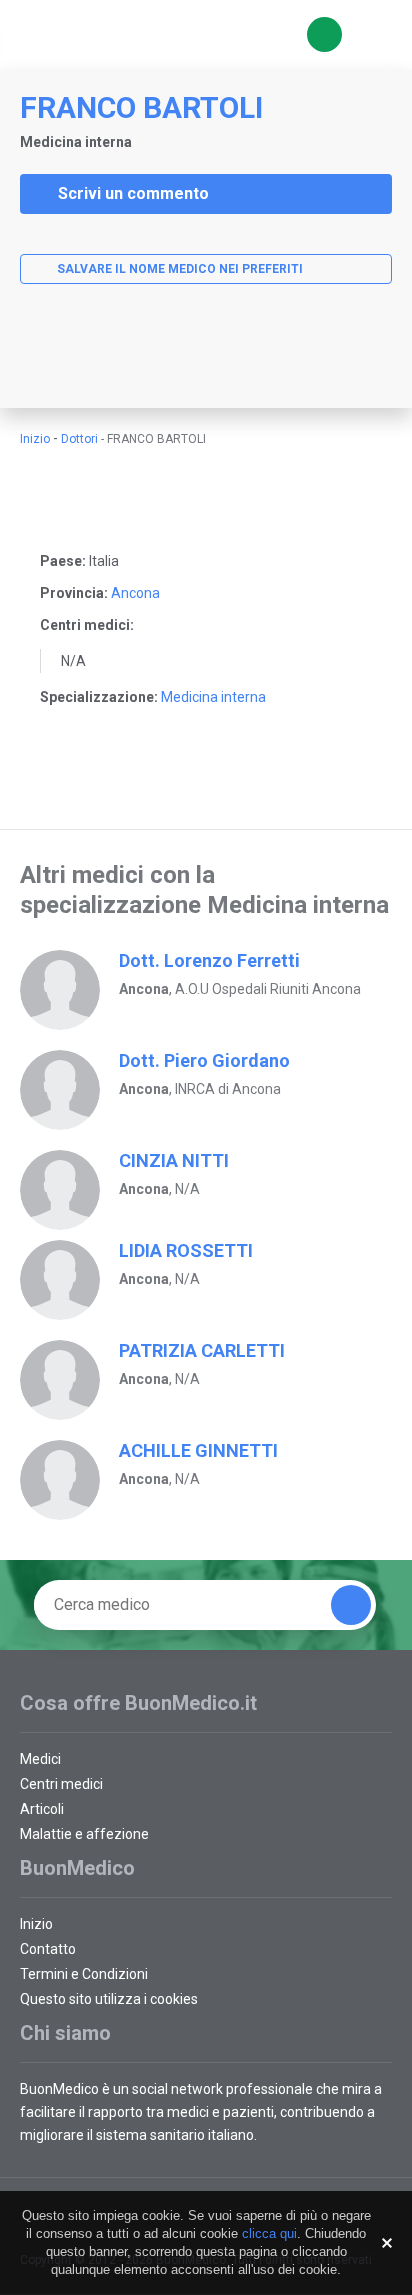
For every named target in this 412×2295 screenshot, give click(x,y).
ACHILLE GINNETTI (198, 1450)
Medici (40, 1759)
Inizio (35, 439)
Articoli (42, 1809)
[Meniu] (372, 35)
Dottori (79, 439)
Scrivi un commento (133, 193)
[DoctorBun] (125, 34)
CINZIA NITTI (174, 1160)
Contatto (48, 1949)
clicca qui (269, 2233)
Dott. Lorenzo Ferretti (209, 960)
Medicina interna (213, 697)
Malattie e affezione (84, 1834)
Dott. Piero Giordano (204, 1060)
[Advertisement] (206, 363)
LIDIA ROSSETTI (186, 1250)
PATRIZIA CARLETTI (202, 1350)
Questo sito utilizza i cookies (109, 1999)
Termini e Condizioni (84, 1974)
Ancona (135, 593)
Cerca (324, 34)
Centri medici (61, 1784)
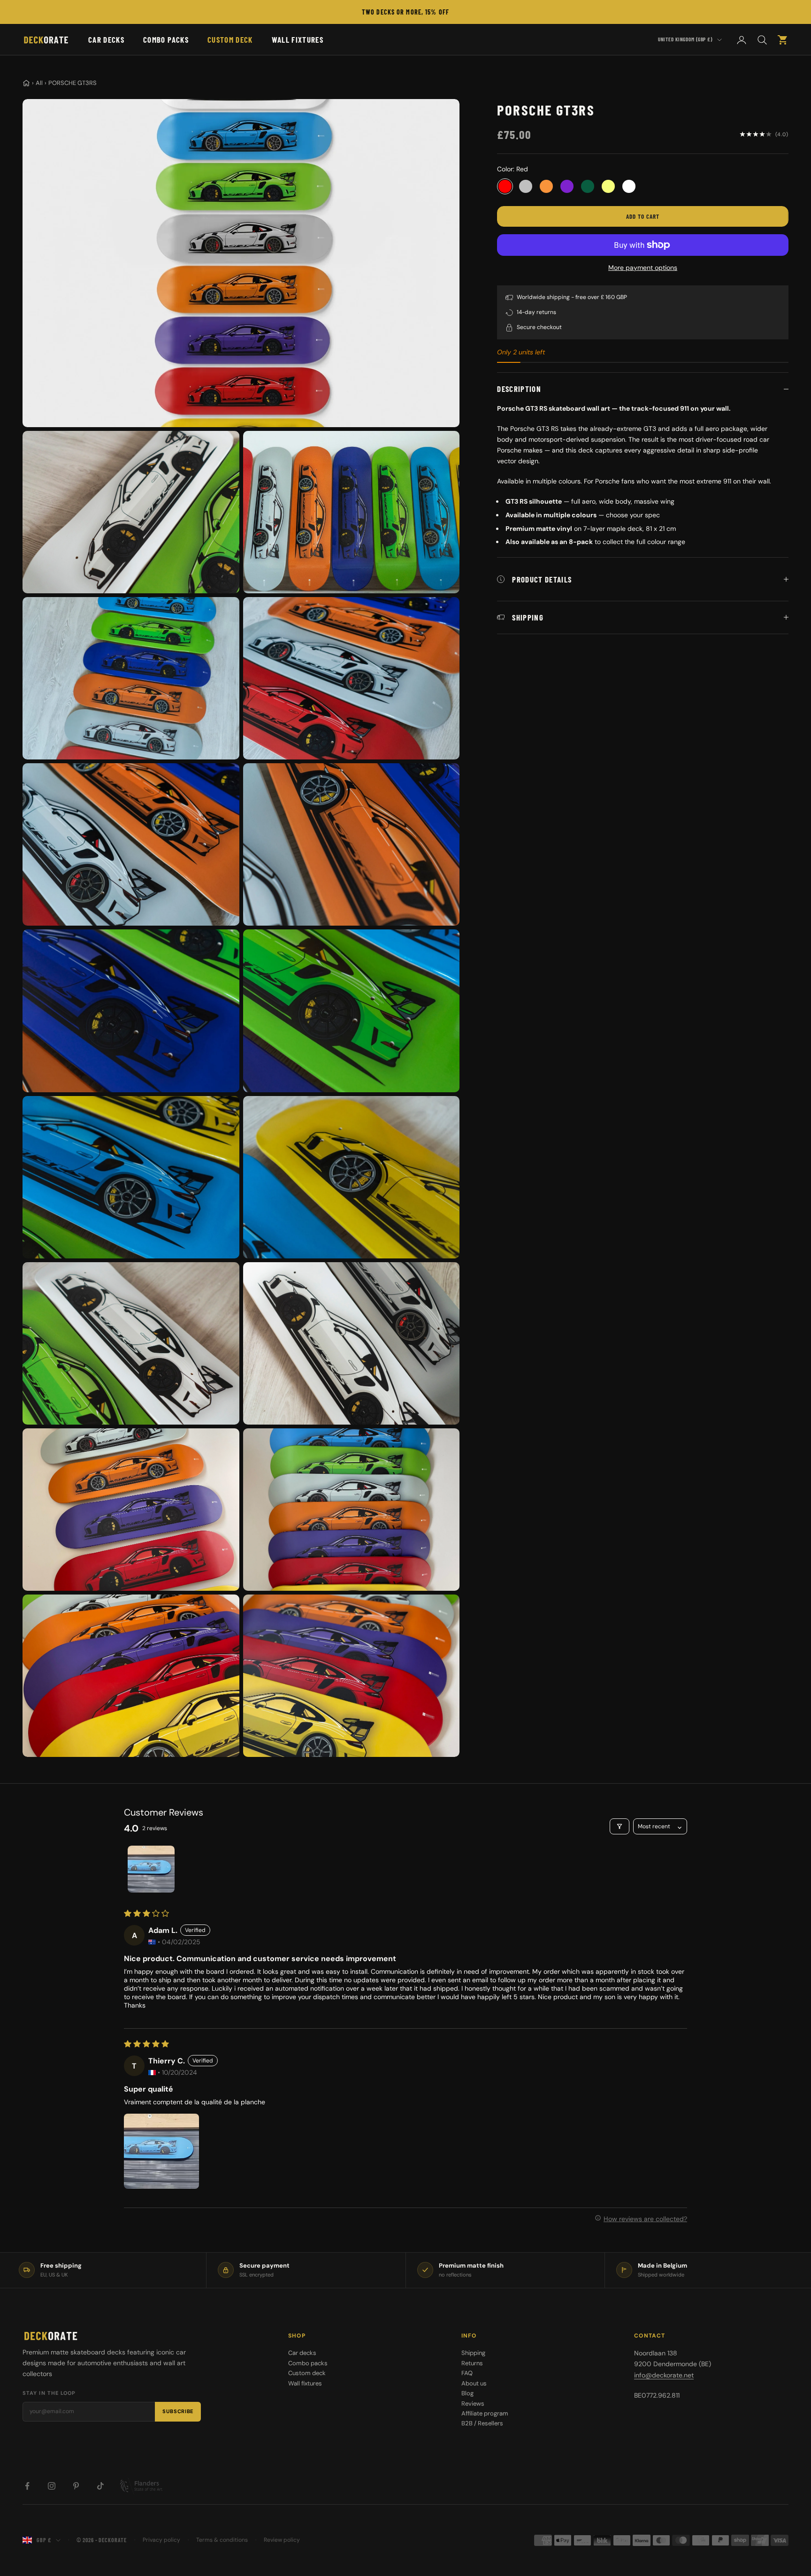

----

=== Try it ===
Pictures stay out; everything else in the records above gets copied exactly.

=== Written response ===
For every named target in this 412×2295 screenshot, give click(x,y).
ACHILLE GINNETTI (198, 1450)
Medici (40, 1759)
Inizio (35, 439)
Articoli (42, 1809)
[Meniu] (372, 35)
Dottori (79, 439)
Scrivi un commento (133, 193)
[DoctorBun] (125, 34)
CINZIA NITTI (174, 1160)
Contatto (48, 1949)
clicca qui (269, 2233)
Dott. Lorenzo Ferretti (209, 960)
Medicina interna (213, 697)
Malattie e affezione (84, 1834)
Dott. Piero Giordano (204, 1060)
[Advertisement] (206, 363)
LIDIA ROSSETTI (186, 1250)
PATRIZIA CARLETTI (202, 1350)
Questo sito utilizza i cookies (109, 1999)
Termini e Condizioni (84, 1974)
Ancona (135, 593)
Cerca (324, 34)
Centri medici (61, 1784)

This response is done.